=== Begin Enclosure ===
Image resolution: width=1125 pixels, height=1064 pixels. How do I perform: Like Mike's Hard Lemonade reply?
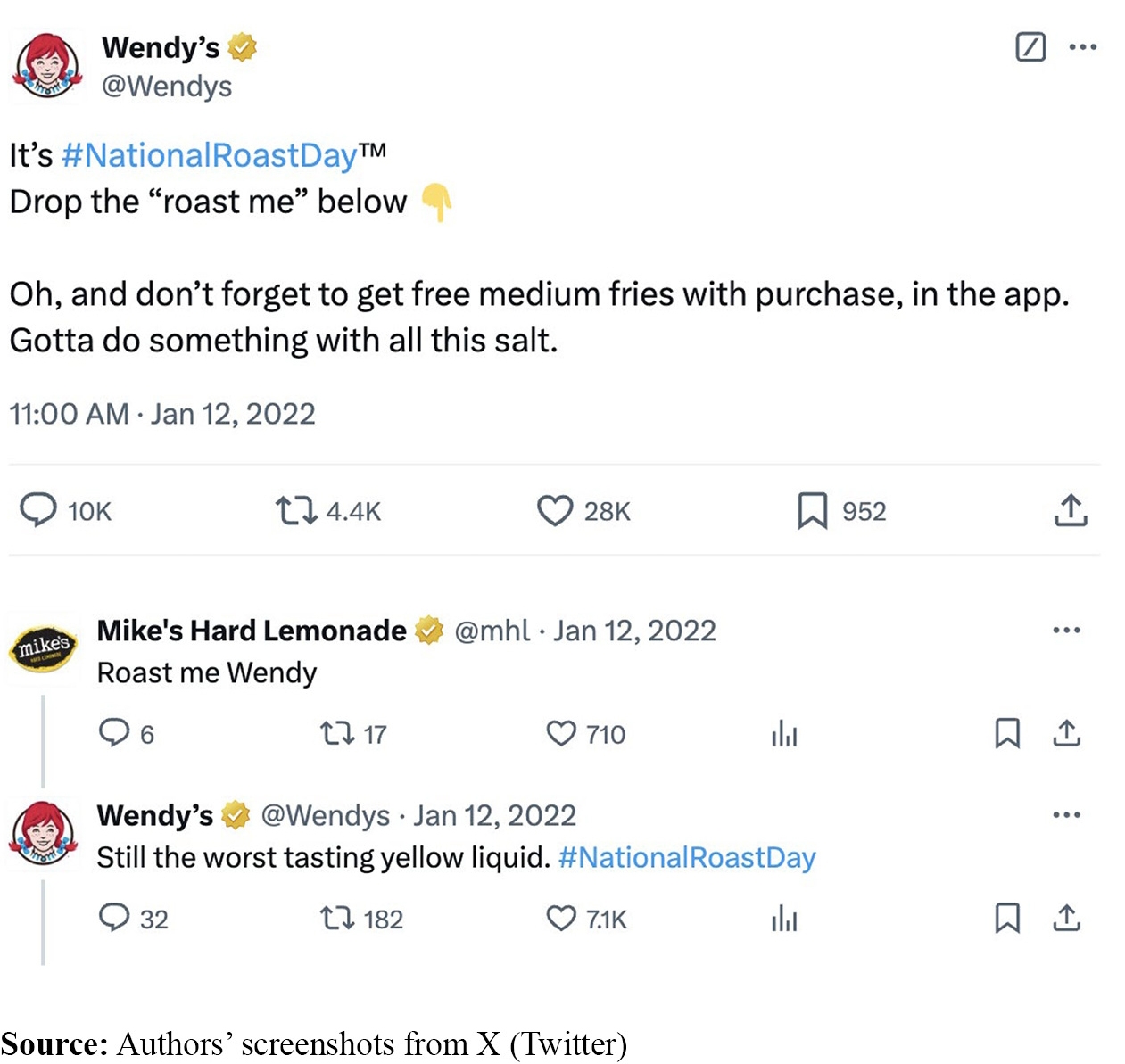(561, 734)
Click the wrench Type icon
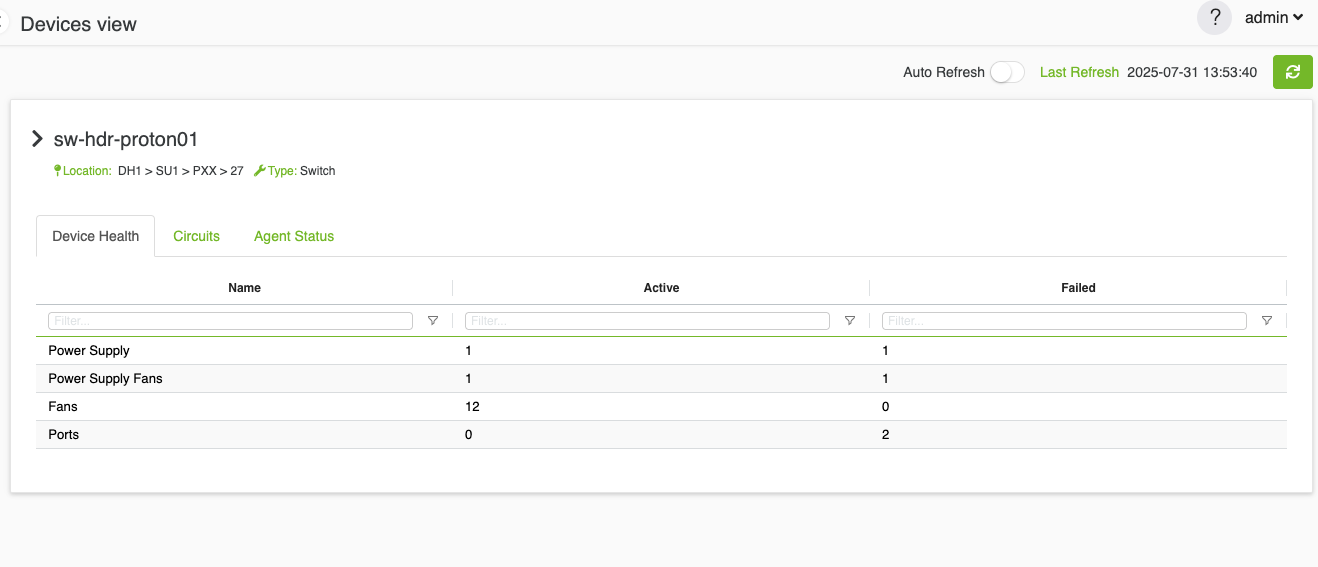The image size is (1318, 567). point(260,171)
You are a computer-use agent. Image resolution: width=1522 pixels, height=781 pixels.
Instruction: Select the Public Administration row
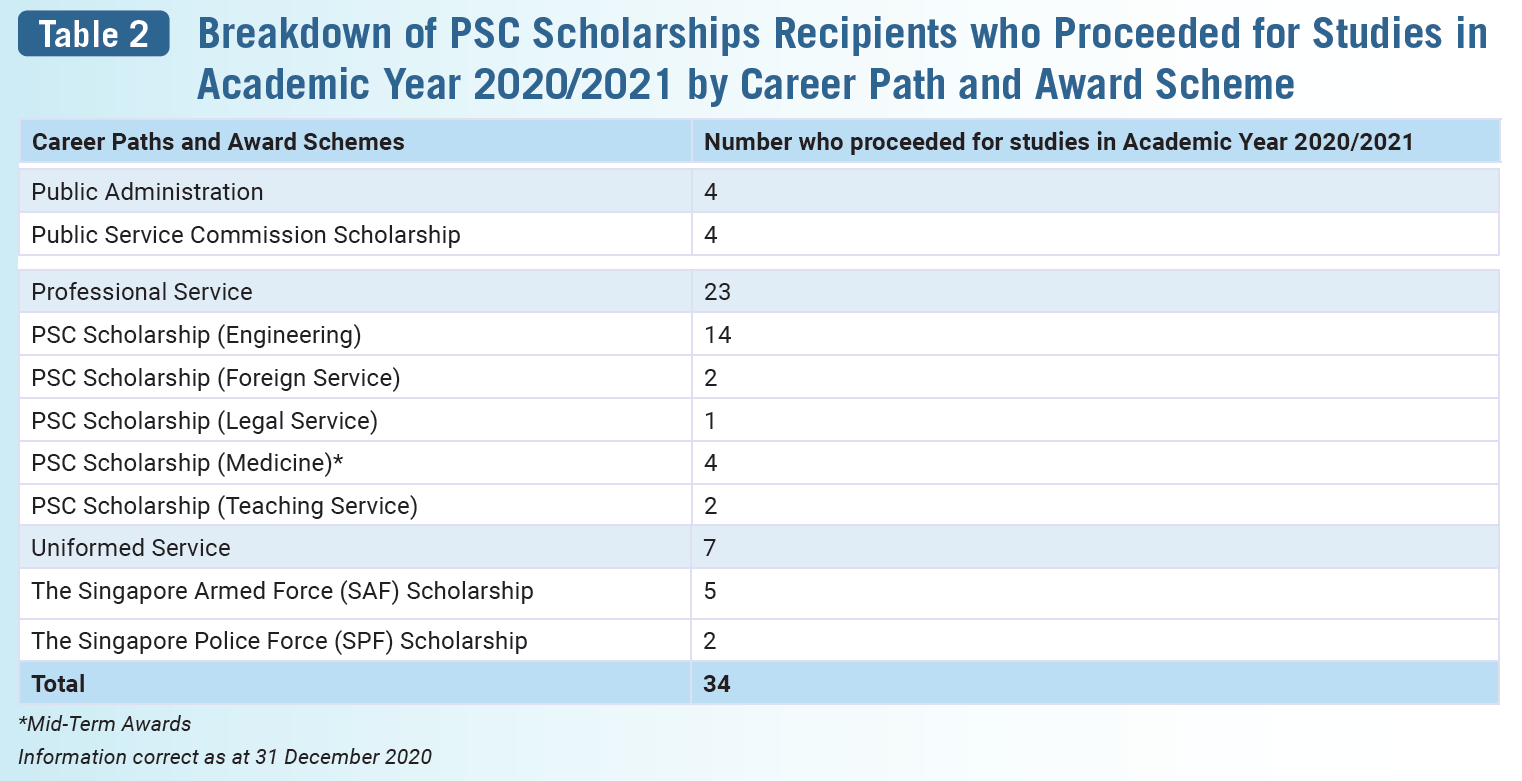760,191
=== End Enclosure ===
What needs to be done:
Each entry gets copied exactly; the pictures stay out.

Solution to this exercise:
Image resolution: width=1125 pixels, height=1064 pixels. How do I perform: Like Mike's Hard Lemonade reply?
(561, 734)
Click the wrench Type icon
The image size is (1318, 567). point(260,171)
You are a computer-use agent. Image resolution: width=1522 pixels, height=781 pixels.
Instruction: Select the Public Administration row
760,191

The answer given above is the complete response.